Henry Yates: “Q. In regard to that road. How long have you been living down there? A. Eighteen or twenty years. Q. How long has that road been open? A. Ever since I have been there. Q. Is that a private .or a public road? A. I would consider it a public road; it is the road to the mill, the road to the church and the school house; it is the outlet from the Bluff Road to the McCord’s Ferry Road — the Mill Creek Road they call it. Q. What is that mill? A. The Padget Mill — Mill Creek is the name of the creek. Q. State to the Court and jury, is there any one who has the right to stop that road up? A. I think not—
Cross-examinations — John Yates: “Q. Who owns the land by Yates’Crossing? A. My mother. O. What is the extent of that plantation? A. I think, three hundred and some odd acres in it. Q. About a year ago, did you run a fence across this road, turning it a little out of its regular course, fifty yards? A. No, sir; just the least bit — put the fence out the least bit; did not interrupt the road at all. Q. How far would you say the road was turned out of its old course — ■ what is the greatest distance that it departs from this old course at present? A. It did not interfere with the road whatever. Q. It was turned from its old course about fifty yards? A. No, sir, not that far — I do not think more than three or four feet, not much more than that — I helped to put it up. Q. When was this done, about a year ago? A. Yes, sir, this fall; but we did not stop the road up, though. Q. You call that the Mill Road? A. Yes, sir; that is the nearest way to Padgett’s Mill for the people living in the swamp through there. Q. You have permitted people to pass through there without objection? A. Yes, sir; couldn’t help ourselves; didn’t like the road being right there in front of the house. Q. Does the county work the road? A. No, sir. Q. It isn’t claimed as a public highway? A. It isn’t worked by the county, blit considered a public highway. Q. What is this road used principally for? A. Everything. O. Used largely for going to Padgett’s Mill? A. Padgett’s Mill; tobacco wagons cross it, and people travel from the Bluff Road, and people out of the swamp go after lumber; when a freshet makes it impassable, they come through there and come to Columbia. Q. The road is pretty faint at certain points between your house and the Bluff Road? A. I am telling you the reason why: last fall a tremendous storm blew down trees on the main road, and rather than cut the trees out, every man would suppose the next man
Ned Denley: “Q. Where do you live? A. I live on Mr. Jimmie Hopkins’ place. Q. Do you know the road that leads from the Bluff Road to the Garner’s Ferry Road? A. Yes, sir. Q. How old are you? A. Sixty-four. Q. How long has this road been open? A. Ever since I recollect; I remember the road when I was about fifteen years old; I
We cannot say, after reading the foregoing testimony, that there was not some evidence to be submitted to the jury that this was such a traveled place as is contemplated by the statute.

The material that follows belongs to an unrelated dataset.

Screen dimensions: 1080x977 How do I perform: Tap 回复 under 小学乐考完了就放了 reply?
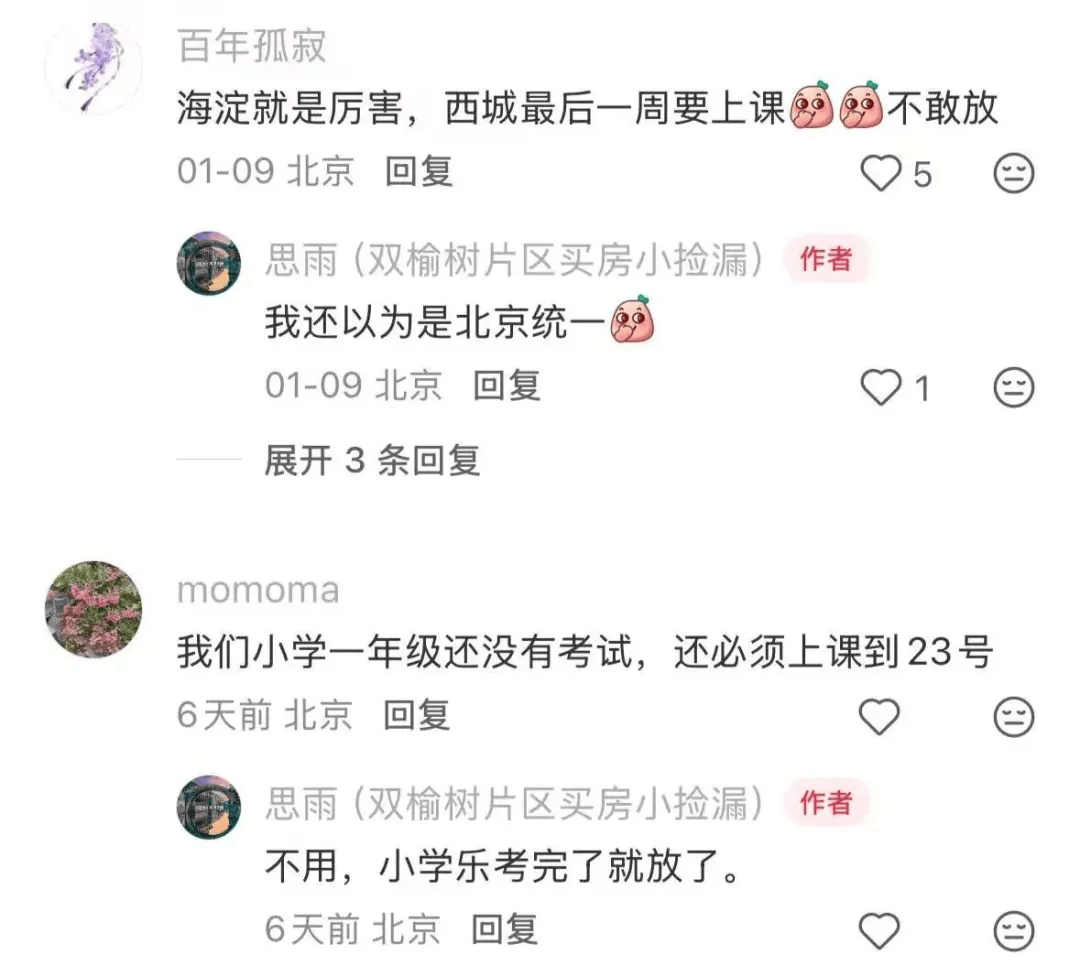tap(505, 929)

2 We will next consider the second ground upon which the defendant based its motion for a nonsuit. The failure on the part of the defendant’s servants to ring the bell or sound the whistle in. the manner provided by statute was negligence per se. When the defendant violates the requirements of the statute as to ringing the bell or sounding the whistle, and a person is injured by its locomotive, while crossing a highway, street or traveled-place, it will be presumed that such negligence caused the injury, unless the testimony shows that the injury was caused in some other manner, which was not done in this case. The first exception is, therefore, overruled.
3 The second exception is as follows: “2. Because-his Honor erred in refusing the request of the defendant to charge: That the plaintiff must not only satisfy you by the preponderance of the evidence that there was a failure to give the statutory signals, but must go further, and show that such failure was the proximate cause of the accident. In order to prove that the failure to give the signals was the proximate cause of the accident, the plaintiff must show that the plaintiff’s intestate was not aware of the train’s approach in time to have avoided the collision, for the only object of a signal is to give such notice. Unless, therefore, the preponderance of the evidence satisfies you that the deceased did not know of the train’s approach in time to have avoided the accident, you must find for the defendant.” An exception erroneous in part will not be sustained, although some of the propositions of
4 The third exception is as follows: “3. Because his Honor erred in refusing the request of the defendant to charge: That if the evidence shows that Robert Strother heard or saw the train by which he was killed, in time to have avoided the accident, you must find for the railroad company.” The Court said: “I cannot charge it as requested. I charge you, if you so find, and you conclude that it was gross negligence on his part, then he cannot recover. In other words, you are to take into consideration where this accident happened; you are to take into consideration what opportunities Robert Strother had at the time he approached that railroad track, if he approached it, to discover whether the train was approaching or not; then you are to determine whether or not, if you conclude that he heard it, whether or not it was such a reckless act, indifferent to his interests, as would amount to gross negligence. If you so conclude, I charge you that the 'plaintiff cannot recover under the circumstances, because, as I charged you, as I intimated to you at the outset, if }'ou have your eyes, and go walk into obvious danger, and you get hurt, there is no law that will give you a remedy for it; I mean, now, if you have eyes to see, and so oh, and go willfully into obvious, patent danger, then there is no law which will give }mu remedy because of the effects of it.” This request was erroneous, because it would have taken from the jury the question whether the plaintiff, in the language of section 1692 of the Revised Statutes, “was, at the time of the collision, guilty of gross or willful negligence,” and whether “such gross or willful negligence contributed to the injury.” Hankerson v. R. R. Co., 41 S. C., 19.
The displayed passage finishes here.